Conversion—this was the word often used by Christians of previous centuries to describe the change from death to life when someone truly becomes a child of God. While we often use words as “believer” “saved” “born again” or “accepted Christ”, often “converted” was their term of choice. The emphasis is not on words said or aisles walked or prayers prayed or church membership affiliation or any sort of belief, but on a transformed life. A changed heart was the measure of whether a soul was bound for heaven or hell— conversion.
How different this way of thinking about salvation was from the today’s typical American view was brought into sharp relief as I have been reading through The Reformed Pastor by Richard Baxter. In it he describes in detail the line of questions he would ask of every member of his parish as he would visit them in their homes. Instead of four spiritual laws or even “If you knew you would die today, why should God let you into heaven?”, Baxter used the following explanation and questions (slightly modernized by me with words emphasized by me):
The Holy Spirit, using the Bible, enlightens a man’s mind, and softens and opens his heart, and turns him from the power of Satan to God, through faith in Christ. He that is truly converted, has had a light shining into his soul from God, which has showed him the greatness of his sin and misery, and made it a heavy load upon his soul; and showed him who Christ is, and what he has done for sinners, and made him admire the riches of God’s grace in Christ. He has now such a sight of heaven, that he despises all this world as garbage. This is the case of all who are truly converted and who shall be saved.
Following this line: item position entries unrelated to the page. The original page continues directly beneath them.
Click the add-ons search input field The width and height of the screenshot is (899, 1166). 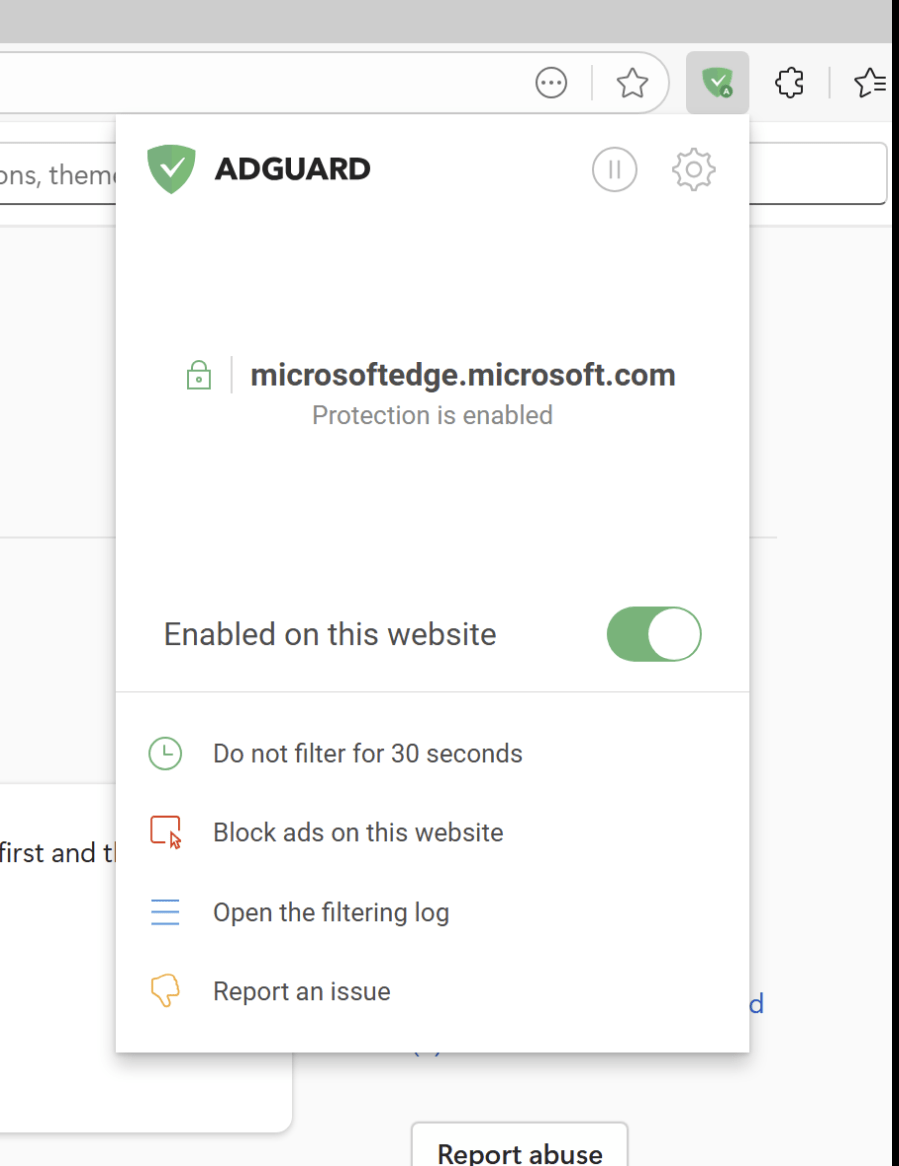point(55,175)
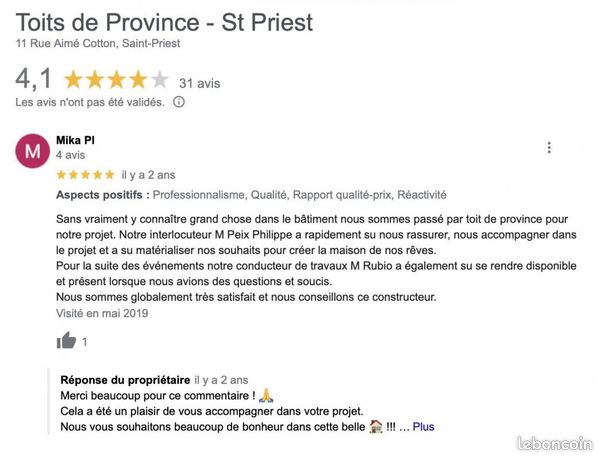Open reviewer profile via Mika Pl name
The image size is (604, 460).
point(76,140)
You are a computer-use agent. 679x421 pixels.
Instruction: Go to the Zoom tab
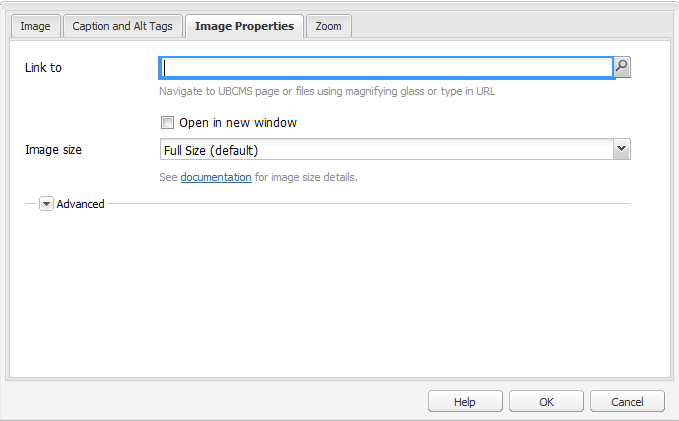[x=328, y=26]
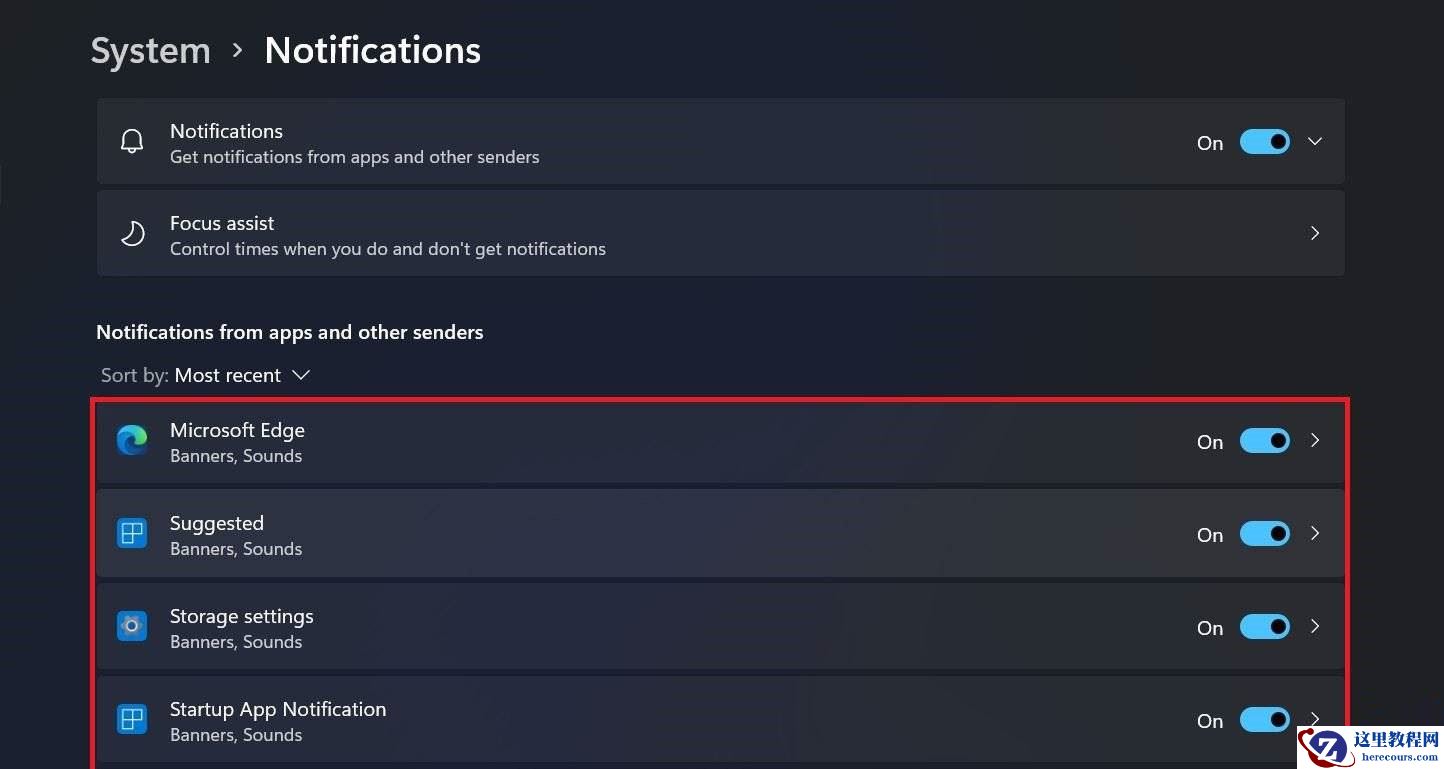Click the Storage settings gear icon
The width and height of the screenshot is (1444, 769).
(x=132, y=627)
Have you ever found this great change upon your own heart? Did you ever find the Spirit of God, by the Word, come in upon your understanding, with a new and heavenly life, which has made you a new creation? Have you experienced such a change as this upon your soul?
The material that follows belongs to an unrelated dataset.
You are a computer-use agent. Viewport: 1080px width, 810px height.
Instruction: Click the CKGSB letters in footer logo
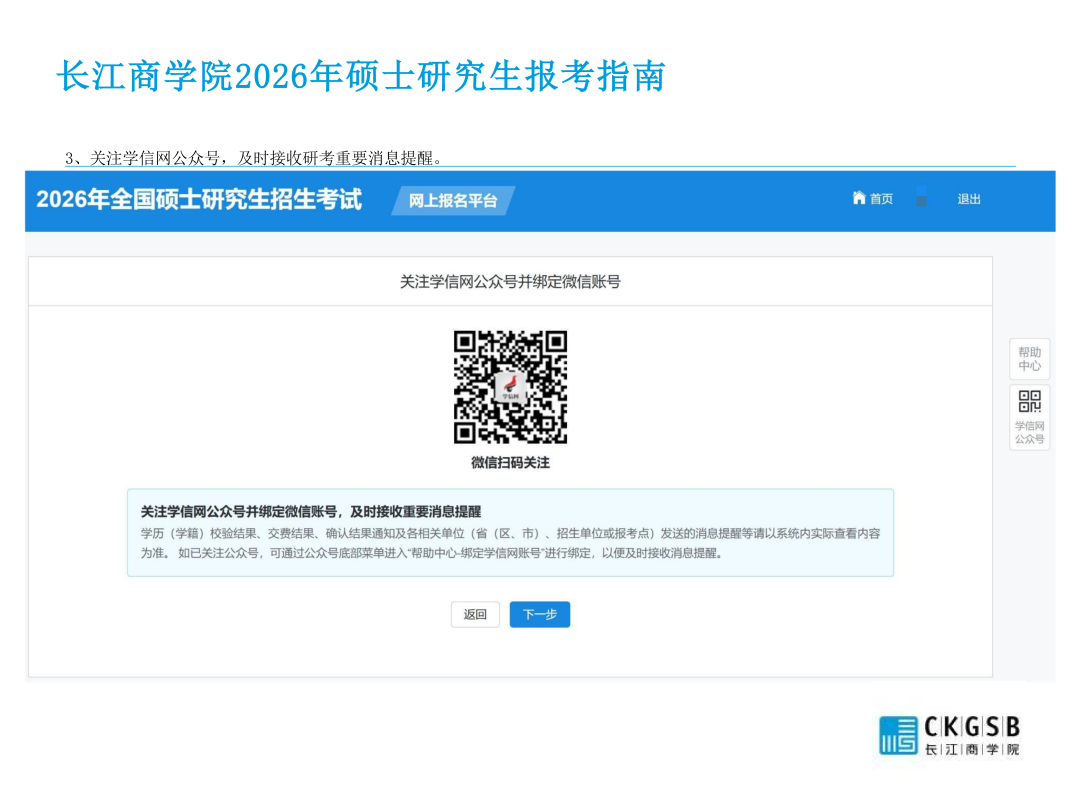(972, 727)
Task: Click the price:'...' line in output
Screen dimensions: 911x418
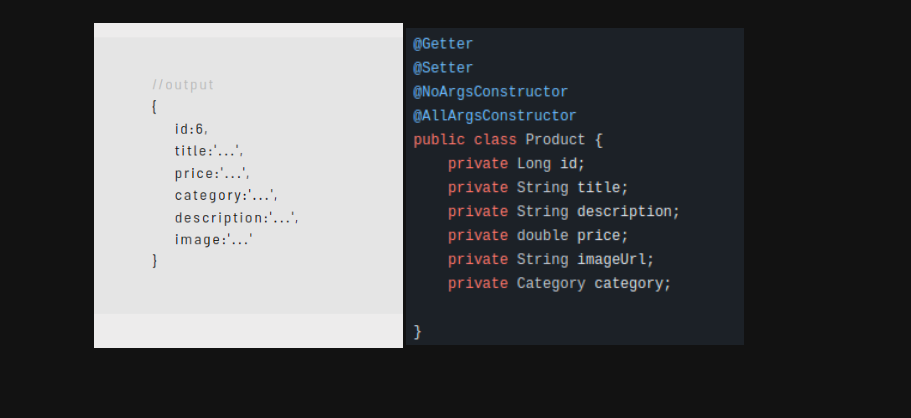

I find Baxter’s model for evangelism both fascinating and disturbing. Fascinating, in how acknowledgment of belief or correct theology or even an experience per se is not the point at all for him. The point is solely on whether a person’s heart has been changed in a specific way, in that the person sees that he has been changed and has become a new creation and that his heart is different (admiring the riches of Christ, despising the world).
I find Baxter’s model disturbing when I think how many people in our churches who have “prayed the sinner’s prayer” “walked the aisle” and can tell you the day and date they were “saved” would be unable to look within their heart and see the change that Baxter speaks of. Can you?